Edwin E. Lewis (1846–1928) was an American architect from Gardiner, Maine.

Life and career
Lewis was born in Cornish, New Hampshire in 1846.  His family later moved to Croydon, and then Claremont.  In February 1865, at the age of 19, he enlisted in the Union Army.
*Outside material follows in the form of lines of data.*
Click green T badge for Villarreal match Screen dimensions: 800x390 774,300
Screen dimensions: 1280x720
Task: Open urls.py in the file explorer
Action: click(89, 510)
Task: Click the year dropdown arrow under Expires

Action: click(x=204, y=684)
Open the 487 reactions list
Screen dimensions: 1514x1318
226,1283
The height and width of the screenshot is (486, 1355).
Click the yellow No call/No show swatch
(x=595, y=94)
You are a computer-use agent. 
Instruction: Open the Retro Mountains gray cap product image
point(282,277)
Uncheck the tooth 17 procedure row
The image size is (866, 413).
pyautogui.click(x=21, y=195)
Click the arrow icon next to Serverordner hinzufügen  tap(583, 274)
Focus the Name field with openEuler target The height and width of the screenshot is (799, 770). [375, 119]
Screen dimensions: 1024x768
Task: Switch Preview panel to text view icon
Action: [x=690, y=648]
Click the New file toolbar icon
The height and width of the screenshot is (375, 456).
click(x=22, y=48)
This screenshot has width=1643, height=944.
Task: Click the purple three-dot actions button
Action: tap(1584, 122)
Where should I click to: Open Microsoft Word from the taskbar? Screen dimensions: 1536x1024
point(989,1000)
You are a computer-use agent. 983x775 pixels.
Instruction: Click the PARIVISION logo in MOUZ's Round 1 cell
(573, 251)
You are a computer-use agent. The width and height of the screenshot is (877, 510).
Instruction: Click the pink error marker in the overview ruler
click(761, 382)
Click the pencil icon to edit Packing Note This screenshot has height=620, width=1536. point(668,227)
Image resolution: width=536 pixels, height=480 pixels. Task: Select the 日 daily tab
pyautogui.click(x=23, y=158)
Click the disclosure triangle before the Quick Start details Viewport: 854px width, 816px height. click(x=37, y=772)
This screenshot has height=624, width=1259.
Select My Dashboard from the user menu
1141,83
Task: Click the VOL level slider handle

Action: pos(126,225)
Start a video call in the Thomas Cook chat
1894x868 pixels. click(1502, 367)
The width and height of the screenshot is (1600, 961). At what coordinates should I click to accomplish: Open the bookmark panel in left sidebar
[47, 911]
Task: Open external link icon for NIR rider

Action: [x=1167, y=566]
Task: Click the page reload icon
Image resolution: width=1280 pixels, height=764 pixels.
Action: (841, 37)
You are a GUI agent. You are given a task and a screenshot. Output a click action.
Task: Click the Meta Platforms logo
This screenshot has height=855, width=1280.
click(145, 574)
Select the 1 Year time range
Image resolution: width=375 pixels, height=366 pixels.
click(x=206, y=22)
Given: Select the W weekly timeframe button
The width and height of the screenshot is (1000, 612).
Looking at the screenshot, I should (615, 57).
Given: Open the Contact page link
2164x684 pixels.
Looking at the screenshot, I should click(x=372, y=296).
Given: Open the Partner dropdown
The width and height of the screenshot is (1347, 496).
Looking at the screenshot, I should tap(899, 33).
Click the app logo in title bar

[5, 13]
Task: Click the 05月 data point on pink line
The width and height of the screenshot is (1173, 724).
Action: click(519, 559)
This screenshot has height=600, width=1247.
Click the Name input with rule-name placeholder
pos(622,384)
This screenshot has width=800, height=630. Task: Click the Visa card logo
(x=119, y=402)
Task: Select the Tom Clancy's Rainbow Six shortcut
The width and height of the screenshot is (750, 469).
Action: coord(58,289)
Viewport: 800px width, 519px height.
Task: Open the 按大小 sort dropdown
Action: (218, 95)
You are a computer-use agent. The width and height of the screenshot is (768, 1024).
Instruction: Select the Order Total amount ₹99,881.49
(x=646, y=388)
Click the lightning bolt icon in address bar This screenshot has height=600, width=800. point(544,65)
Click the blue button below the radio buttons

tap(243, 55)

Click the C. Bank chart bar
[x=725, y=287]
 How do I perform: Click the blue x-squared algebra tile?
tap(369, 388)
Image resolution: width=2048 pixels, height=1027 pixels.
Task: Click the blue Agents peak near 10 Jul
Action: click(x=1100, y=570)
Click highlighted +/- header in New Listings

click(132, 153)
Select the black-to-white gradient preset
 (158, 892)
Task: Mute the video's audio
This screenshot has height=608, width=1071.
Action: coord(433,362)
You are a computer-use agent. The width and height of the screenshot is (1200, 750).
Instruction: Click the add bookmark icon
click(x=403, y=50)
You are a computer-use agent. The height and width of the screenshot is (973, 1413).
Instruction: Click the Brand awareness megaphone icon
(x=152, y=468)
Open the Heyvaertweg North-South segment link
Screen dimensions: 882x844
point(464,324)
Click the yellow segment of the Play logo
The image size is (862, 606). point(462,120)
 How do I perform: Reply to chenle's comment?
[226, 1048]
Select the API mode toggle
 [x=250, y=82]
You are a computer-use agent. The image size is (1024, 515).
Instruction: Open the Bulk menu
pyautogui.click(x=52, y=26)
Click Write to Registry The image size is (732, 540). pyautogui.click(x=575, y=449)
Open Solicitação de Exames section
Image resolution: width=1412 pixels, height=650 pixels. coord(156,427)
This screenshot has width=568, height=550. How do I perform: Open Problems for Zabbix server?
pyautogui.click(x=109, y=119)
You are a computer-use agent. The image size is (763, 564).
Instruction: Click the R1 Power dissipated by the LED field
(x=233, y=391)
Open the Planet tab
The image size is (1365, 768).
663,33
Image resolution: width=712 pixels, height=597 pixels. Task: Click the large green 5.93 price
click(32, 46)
He returned to Claremont later that year, where he became a carpenter.  He married in 1866.  He and his wife later went to Keene, and moved to Gardiner in 1875.  There he practiced as a contractor, and became known for the designs he built.  In 1883 he received his first architectural commission, a building in Richmond.  The following year he opened an architectural office in Gardiner.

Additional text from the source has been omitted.